- Power type: Diesel-electric
- Builder: British Railways’ Derby Works
- Build date: 1955
- Total produced: 10
- Configuration:: ​
- • Whyte: 0-6-0 DE
- • UIC: C
- Gauge: 4 ft 8+1⁄2 in (1,435 mm) standard gauge
- Wheel diameter: 4 ft 6 in (1.372 m)
- Loco weight: 47.50 long tons (48.26 t; 53.20 short tons)

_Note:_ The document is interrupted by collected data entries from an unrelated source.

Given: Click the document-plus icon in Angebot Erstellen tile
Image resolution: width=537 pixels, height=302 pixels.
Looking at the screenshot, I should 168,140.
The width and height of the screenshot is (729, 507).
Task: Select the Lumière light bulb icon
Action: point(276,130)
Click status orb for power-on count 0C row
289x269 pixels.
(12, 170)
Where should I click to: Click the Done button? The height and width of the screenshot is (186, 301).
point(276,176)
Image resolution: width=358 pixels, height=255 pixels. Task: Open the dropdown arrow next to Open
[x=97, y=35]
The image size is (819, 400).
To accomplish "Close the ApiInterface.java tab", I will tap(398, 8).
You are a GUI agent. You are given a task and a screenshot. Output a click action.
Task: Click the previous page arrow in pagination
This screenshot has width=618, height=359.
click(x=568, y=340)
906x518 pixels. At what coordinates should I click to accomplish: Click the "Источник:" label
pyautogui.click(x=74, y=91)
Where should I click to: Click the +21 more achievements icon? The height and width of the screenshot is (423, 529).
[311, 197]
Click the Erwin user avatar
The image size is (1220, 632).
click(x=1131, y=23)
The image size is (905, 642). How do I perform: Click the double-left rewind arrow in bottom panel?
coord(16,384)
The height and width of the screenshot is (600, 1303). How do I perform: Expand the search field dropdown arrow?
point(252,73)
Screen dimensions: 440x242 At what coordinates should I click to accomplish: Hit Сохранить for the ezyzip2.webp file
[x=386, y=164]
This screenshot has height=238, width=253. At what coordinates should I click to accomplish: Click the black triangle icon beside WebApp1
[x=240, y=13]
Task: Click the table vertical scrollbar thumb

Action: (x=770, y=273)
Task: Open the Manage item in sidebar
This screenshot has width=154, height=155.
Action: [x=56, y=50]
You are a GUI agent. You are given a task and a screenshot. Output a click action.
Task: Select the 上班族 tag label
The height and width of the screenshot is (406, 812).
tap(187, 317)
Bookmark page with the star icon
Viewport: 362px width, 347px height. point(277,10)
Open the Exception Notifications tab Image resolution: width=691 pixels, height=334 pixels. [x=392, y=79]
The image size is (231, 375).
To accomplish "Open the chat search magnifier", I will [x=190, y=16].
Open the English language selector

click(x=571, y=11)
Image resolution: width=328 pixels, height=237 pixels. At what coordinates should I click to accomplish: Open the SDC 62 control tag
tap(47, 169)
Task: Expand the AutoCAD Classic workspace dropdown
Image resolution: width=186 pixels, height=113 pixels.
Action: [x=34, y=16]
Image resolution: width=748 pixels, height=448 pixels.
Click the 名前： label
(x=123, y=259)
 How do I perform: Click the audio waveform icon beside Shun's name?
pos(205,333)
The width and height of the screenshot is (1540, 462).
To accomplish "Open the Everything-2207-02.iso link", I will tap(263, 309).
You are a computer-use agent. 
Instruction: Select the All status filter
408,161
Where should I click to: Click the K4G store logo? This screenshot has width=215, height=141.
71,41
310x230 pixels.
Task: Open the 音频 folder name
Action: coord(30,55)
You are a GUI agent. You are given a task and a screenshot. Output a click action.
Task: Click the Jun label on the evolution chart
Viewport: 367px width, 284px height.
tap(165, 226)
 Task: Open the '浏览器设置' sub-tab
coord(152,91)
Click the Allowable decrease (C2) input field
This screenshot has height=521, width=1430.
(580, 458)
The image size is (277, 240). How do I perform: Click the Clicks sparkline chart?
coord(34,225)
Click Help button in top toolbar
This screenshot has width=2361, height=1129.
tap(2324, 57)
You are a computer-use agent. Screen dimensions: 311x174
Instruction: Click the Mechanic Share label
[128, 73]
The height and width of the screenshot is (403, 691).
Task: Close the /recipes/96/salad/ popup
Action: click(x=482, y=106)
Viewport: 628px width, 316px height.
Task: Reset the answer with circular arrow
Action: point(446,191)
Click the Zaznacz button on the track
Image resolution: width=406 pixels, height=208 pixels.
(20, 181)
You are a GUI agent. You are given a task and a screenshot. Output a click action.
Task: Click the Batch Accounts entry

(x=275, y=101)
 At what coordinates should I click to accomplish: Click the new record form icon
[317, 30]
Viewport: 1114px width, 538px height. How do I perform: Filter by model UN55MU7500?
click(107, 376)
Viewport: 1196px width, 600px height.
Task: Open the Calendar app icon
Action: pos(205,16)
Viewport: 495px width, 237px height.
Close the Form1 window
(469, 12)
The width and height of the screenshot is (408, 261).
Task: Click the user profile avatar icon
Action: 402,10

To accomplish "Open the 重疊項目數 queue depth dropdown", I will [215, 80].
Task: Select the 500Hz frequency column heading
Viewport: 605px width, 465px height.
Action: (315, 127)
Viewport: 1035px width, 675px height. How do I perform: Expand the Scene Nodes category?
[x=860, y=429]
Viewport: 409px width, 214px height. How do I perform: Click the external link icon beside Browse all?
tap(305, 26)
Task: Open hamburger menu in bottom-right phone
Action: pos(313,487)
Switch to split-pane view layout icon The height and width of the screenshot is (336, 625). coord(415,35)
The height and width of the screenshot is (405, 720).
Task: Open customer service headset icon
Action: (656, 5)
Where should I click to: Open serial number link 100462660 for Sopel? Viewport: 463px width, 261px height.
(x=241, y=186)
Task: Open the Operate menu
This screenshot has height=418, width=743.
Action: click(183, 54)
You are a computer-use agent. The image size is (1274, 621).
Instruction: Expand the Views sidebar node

- Prime mover: Crossley ESNT 6
- Traction motors: Crompton Parkinson, 2 off
- MU working: Not fitted
- Train heating: None
- Train brakes: Vacuum
- Maximum speed: 20 mph (32 km/h)
- Power output: Engine: 350 bhp (261 kW)
- Tractive effort: 35,000 lbf (155.7 kN)
- Operators: British Railways
- Class: D3/3; later 3/1B; no TOPS class
- Numbers: 13117–13126; later D3117–D3126
- Axle load class: Route availability 5
- Retired: 1966–1967

= British Rail Class D3/3 =

British Rail Class D3/3 was a 0-6-0 shunting locomotive built by British Rail at their Derby Works in England. It was similar to the British Rail Class 08, except they were built with different engines and traction motors. They were all withdrawn and scrapped after only twelve years of service.